§ Data excerpts:
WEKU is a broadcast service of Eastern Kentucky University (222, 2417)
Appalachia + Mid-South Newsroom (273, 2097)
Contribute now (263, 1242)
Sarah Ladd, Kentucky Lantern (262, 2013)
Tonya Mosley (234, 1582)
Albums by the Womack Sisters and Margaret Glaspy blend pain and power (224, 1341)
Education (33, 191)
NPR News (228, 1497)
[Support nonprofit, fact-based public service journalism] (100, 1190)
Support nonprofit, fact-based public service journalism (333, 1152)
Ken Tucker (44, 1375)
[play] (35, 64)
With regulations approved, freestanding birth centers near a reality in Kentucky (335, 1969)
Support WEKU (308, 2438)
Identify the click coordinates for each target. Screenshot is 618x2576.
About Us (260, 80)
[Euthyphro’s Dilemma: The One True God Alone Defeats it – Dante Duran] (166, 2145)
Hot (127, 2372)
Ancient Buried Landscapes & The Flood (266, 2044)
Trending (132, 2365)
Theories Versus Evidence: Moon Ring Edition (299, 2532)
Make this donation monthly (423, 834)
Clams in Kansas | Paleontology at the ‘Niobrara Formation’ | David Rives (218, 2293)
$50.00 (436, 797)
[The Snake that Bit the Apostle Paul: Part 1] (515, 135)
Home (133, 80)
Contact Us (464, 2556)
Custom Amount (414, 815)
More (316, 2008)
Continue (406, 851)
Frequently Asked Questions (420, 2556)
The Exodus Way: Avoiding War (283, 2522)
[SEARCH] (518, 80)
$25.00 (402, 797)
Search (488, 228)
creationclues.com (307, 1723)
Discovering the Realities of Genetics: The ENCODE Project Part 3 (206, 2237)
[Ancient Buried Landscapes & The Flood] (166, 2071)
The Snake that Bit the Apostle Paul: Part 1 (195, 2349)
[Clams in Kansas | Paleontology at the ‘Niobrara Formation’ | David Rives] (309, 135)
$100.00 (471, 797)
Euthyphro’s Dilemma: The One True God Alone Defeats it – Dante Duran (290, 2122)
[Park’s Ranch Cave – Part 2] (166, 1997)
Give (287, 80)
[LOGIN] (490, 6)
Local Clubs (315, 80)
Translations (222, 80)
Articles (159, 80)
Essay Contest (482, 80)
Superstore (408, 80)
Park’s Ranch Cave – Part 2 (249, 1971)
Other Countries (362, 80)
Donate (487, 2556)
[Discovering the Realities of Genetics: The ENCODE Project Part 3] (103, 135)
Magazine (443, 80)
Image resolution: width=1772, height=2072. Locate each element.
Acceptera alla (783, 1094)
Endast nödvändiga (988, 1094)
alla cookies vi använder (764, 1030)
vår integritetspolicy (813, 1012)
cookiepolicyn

§ How to complete this task:
Show the lines of the records that include the string "Duran".

§ Output for this exercise:
[Euthyphro’s Dilemma: The One True God Alone Defeats it – Dante Duran] (166, 2145)
Euthyphro’s Dilemma: The One True God Alone Defeats it – Dante Duran (290, 2122)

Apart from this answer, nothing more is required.